COMO ERA A ENTIDADE?
As descrições das aparições relatadas por Lúcia ao longo de interrogatórios de 1917, levantam sérias dúvidas quanto à identidade e proveniência da “Senhora”. Pela análise dos depoimentos e escritos de Lúcia, em nenhum momento a entidade disse ser a Virgem Maria. Lúcia terá confessado a dificuldade em se lembrar se a entidade terá dito “Sou a Nossa Senhora do Rosário” ou se lhe terá pedido simplesmente para “construírem naquele local uma capela em honra de Nossa Senhora do Rosário”. Quando Lúcia lhe perguntou de onde vinha, a entidade limitou-se apontar para cima, mas para um povo maioritariamente analfabeto, voltado para a devoção religiosa, quem mais poderia ser?

== == ==

- Tarefas a realizar -
1. Responda com base no texto sobre as aparições relatadas por Lúcia:
(a) Em que ano decorreram os interrogatórios mencionados?
(b) Que gesto fez a entidade quando Lúcia lhe perguntou de onde vinha?
(c) Segundo a análise dos depoimentos e escritos de Lúcia, a entidade chegou a dizer que era a Virgem Maria?
2. Segundo o texto sobre as aparições relatadas por Lúcia, por que razão as descrições levantam dúvidas quanto à identidade da "Senhora"? Explique em uma a três frases.
3. Transcreva, sem qualquer alteração, o trecho do texto sobre as aparições compreendido entre "COMO ERA A ENTIDADE?" e "mais poderia ser?", inclusive.

- Excerto de dados -
== == ==

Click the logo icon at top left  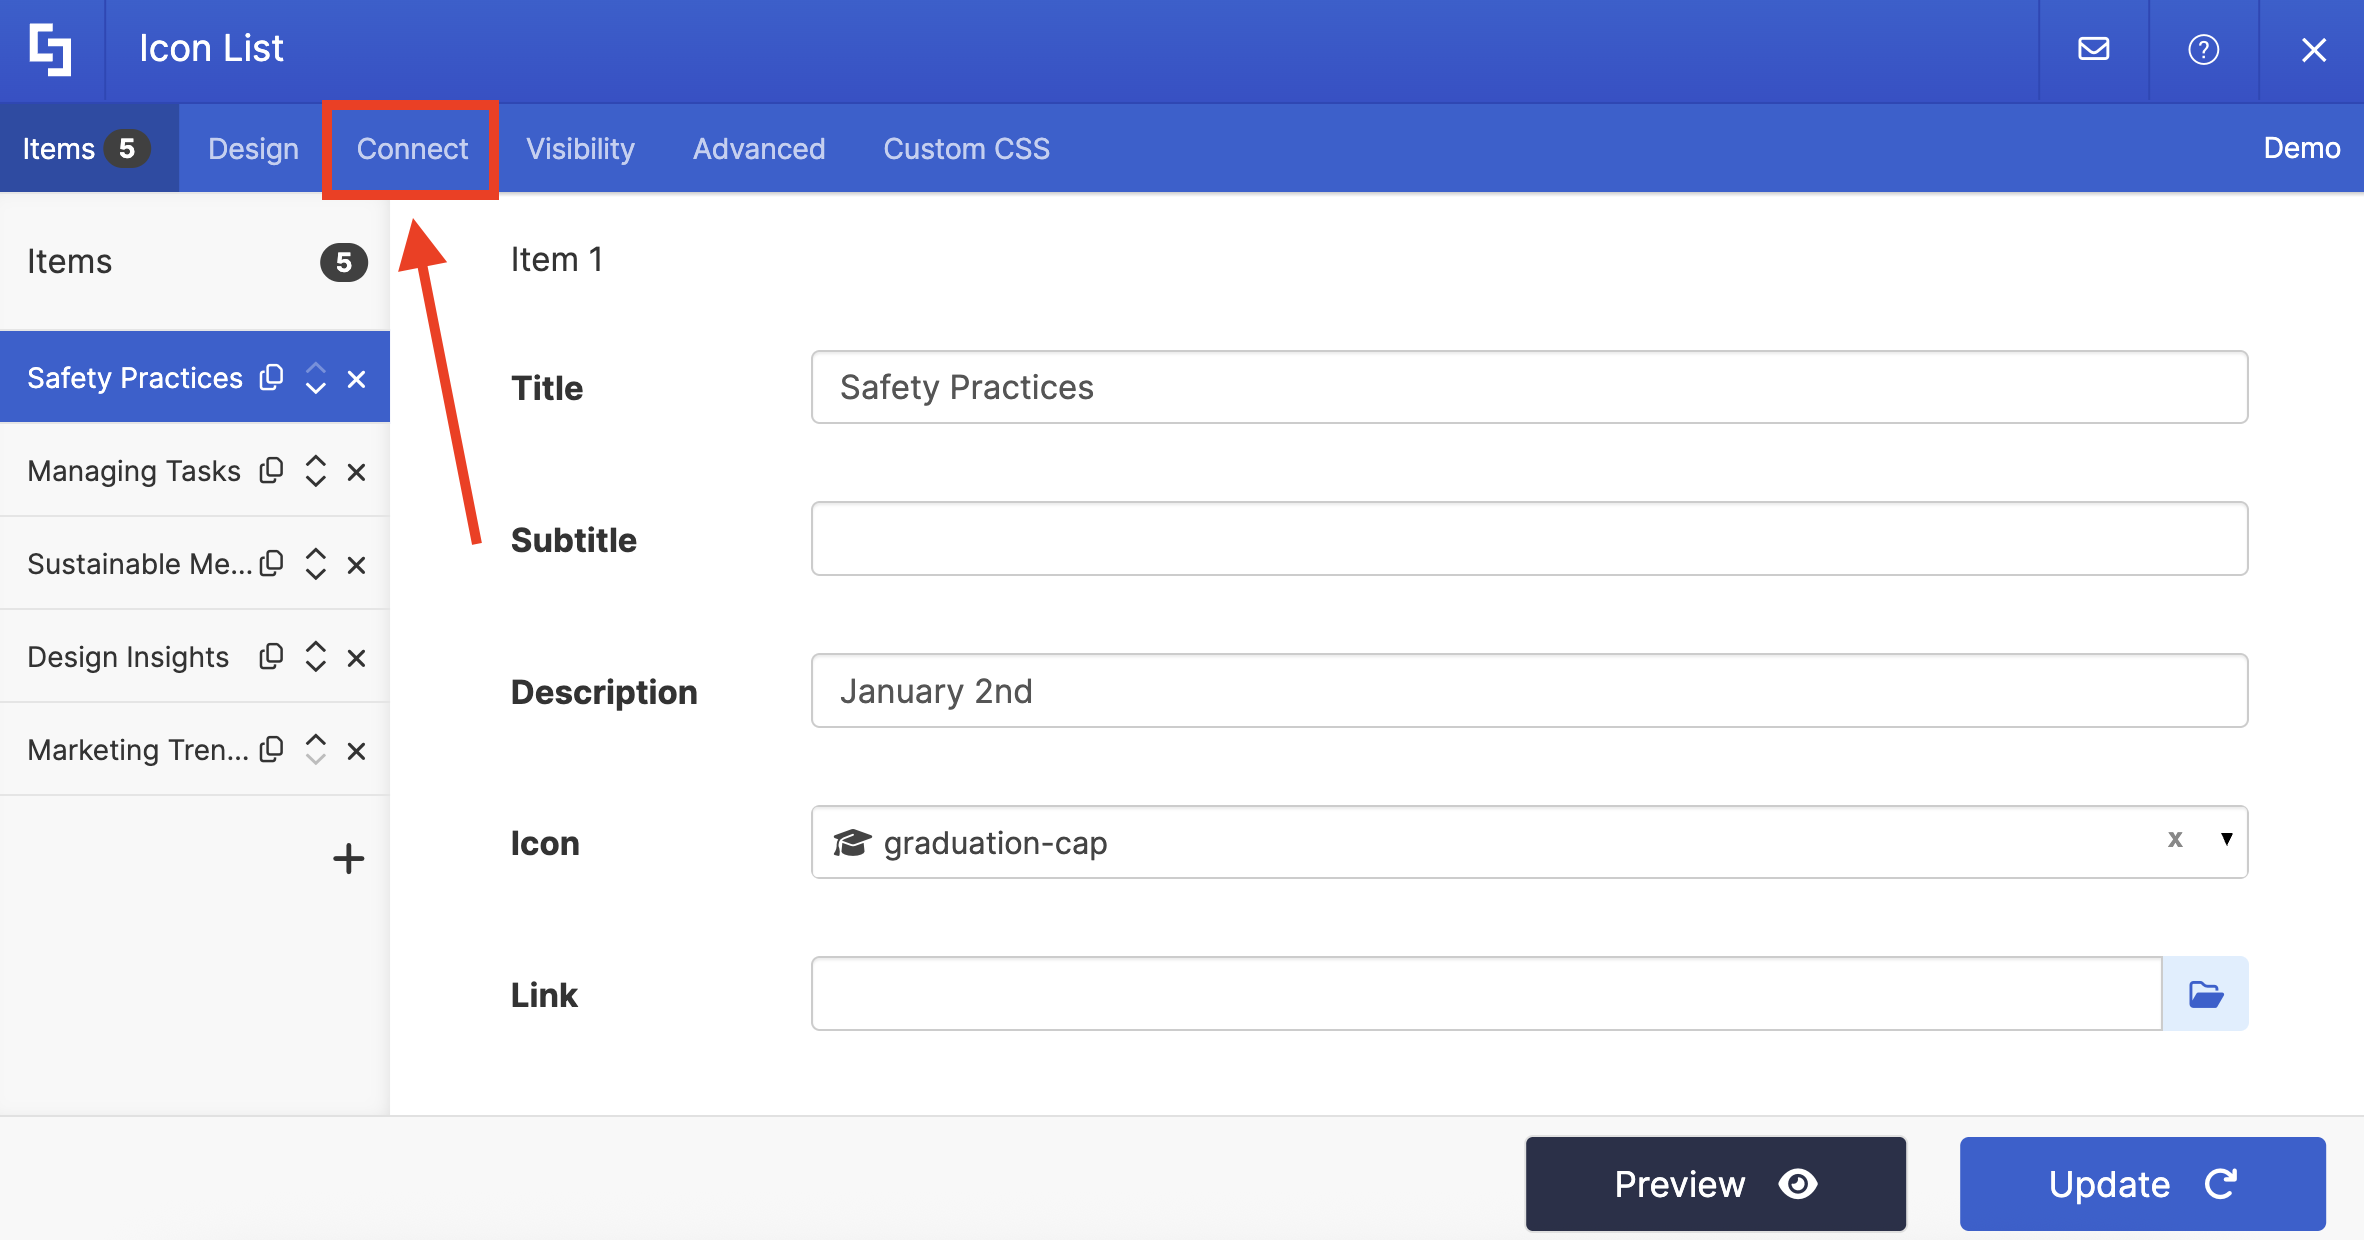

== == ==

- Respostas -
1.
(a) Em 1917.
(b) Limitou-se a apontar para cima.
(c) Não, em nenhum momento a entidade disse ser a Virgem Maria.

2. Pela análise dos depoimentos e escritos de Lúcia, a entidade nunca disse ser a Virgem Maria. Além disso, Lúcia terá confessado que não se lembrava se a entidade disse "Sou a Nossa Senhora do Rosário" ou se apenas pediu que se construísse ali uma capela em honra de Nossa Senhora do Rosário.

3.
COMO ERA A ENTIDADE?
As descrições das aparições relatadas por Lúcia ao longo de interrogatórios de 1917, levantam sérias dúvidas quanto à identidade e proveniência da “Senhora”. Pela análise dos depoimentos e escritos de Lúcia, em nenhum momento a entidade disse ser a Virgem Maria. Lúcia terá confessado a dificuldade em se lembrar se a entidade terá dito “Sou a Nossa Senhora do Rosário” ou se lhe terá pedido simplesmente para “construírem naquele local uma capela em honra de Nossa Senhora do Rosário”. Quando Lúcia lhe perguntou de onde vinha, a entidade limitou-se apontar para cima, mas para um povo maioritariamente analfabeto, voltado para a devoção religiosa, quem mais poderia ser?